----- GIVEN RECORDS
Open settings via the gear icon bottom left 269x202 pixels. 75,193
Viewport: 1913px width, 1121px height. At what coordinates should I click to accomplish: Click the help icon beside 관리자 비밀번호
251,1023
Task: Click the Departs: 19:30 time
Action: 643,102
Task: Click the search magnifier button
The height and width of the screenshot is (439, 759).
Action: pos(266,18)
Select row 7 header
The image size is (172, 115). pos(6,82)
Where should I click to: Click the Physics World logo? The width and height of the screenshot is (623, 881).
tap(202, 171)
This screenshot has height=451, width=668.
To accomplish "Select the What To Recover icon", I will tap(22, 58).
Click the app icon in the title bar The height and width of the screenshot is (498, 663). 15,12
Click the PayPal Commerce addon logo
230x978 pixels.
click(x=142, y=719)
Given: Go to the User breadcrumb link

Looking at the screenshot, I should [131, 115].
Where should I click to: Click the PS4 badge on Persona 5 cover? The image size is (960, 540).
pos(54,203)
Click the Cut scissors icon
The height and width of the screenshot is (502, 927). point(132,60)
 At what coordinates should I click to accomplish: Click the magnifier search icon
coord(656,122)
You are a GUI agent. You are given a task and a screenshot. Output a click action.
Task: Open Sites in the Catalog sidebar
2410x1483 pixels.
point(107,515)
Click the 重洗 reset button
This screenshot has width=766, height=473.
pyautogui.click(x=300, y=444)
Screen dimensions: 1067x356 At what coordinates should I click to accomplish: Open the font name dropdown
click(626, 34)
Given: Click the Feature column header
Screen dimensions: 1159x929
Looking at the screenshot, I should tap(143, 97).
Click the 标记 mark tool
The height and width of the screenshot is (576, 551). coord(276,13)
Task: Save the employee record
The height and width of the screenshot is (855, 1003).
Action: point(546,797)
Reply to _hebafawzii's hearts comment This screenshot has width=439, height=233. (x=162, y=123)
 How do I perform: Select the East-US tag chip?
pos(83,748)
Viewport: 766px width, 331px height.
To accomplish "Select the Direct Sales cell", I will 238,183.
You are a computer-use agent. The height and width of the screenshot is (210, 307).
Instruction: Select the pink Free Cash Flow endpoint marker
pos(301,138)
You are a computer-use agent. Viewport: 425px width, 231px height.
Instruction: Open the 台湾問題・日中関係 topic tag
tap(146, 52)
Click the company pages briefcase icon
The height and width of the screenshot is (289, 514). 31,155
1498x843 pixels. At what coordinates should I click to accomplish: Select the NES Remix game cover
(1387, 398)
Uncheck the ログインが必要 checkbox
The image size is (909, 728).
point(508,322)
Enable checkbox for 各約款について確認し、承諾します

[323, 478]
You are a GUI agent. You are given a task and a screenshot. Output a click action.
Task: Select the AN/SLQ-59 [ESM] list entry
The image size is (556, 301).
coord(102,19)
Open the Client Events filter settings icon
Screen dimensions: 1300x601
----------
*WHAT TO DO*.
Please rewrite all the items above, replacing "At what coordinates should I click to accomplish" with "Where should I click to accomplish" and keeping everything else unchanged.

*EXERCISE ANSWER*.
Open settings via the gear icon bottom left 269x202 pixels. 75,193
Viewport: 1913px width, 1121px height. Where should I click to accomplish: Click the help icon beside 관리자 비밀번호
251,1023
Task: Click the Departs: 19:30 time
Action: 643,102
Task: Click the search magnifier button
The height and width of the screenshot is (439, 759).
Action: pos(266,18)
Select row 7 header
The image size is (172, 115). pos(6,82)
Where should I click to: Click the Physics World logo? The width and height of the screenshot is (623, 881).
tap(202, 171)
This screenshot has height=451, width=668.
To accomplish "Select the What To Recover icon", I will tap(22, 58).
Click the app icon in the title bar The height and width of the screenshot is (498, 663). 15,12
Click the PayPal Commerce addon logo
230x978 pixels.
click(x=142, y=719)
Given: Go to the User breadcrumb link

Looking at the screenshot, I should [131, 115].
Where should I click to: Click the PS4 badge on Persona 5 cover? The image size is (960, 540).
pos(54,203)
Click the Cut scissors icon
The height and width of the screenshot is (502, 927). point(132,60)
 Where should I click to accomplish: Click the magnifier search icon
coord(656,122)
You are a GUI agent. You are given a task and a screenshot. Output a click action.
Task: Open Sites in the Catalog sidebar
2410x1483 pixels.
point(107,515)
Click the 重洗 reset button
This screenshot has width=766, height=473.
pyautogui.click(x=300, y=444)
Screen dimensions: 1067x356 Where should I click to accomplish: Open the font name dropdown
click(626, 34)
Given: Click the Feature column header
Screen dimensions: 1159x929
Looking at the screenshot, I should tap(143, 97).
Click the 标记 mark tool
The height and width of the screenshot is (576, 551). coord(276,13)
Task: Save the employee record
The height and width of the screenshot is (855, 1003).
Action: point(546,797)
Reply to _hebafawzii's hearts comment This screenshot has width=439, height=233. (x=162, y=123)
 How do I perform: Select the East-US tag chip?
pos(83,748)
Viewport: 766px width, 331px height.
To accomplish "Select the Direct Sales cell", I will 238,183.
You are a computer-use agent. The height and width of the screenshot is (210, 307).
Instruction: Select the pink Free Cash Flow endpoint marker
pos(301,138)
You are a computer-use agent. Viewport: 425px width, 231px height.
Instruction: Open the 台湾問題・日中関係 topic tag
tap(146, 52)
Click the company pages briefcase icon
The height and width of the screenshot is (289, 514). 31,155
1498x843 pixels. Where should I click to accomplish: Select the NES Remix game cover
(1387, 398)
Uncheck the ログインが必要 checkbox
The image size is (909, 728).
point(508,322)
Enable checkbox for 各約款について確認し、承諾します

[323, 478]
You are a GUI agent. You are given a task and a screenshot. Output a click action.
Task: Select the AN/SLQ-59 [ESM] list entry
The image size is (556, 301).
coord(102,19)
Open the Client Events filter settings icon
Screen dimensions: 1300x601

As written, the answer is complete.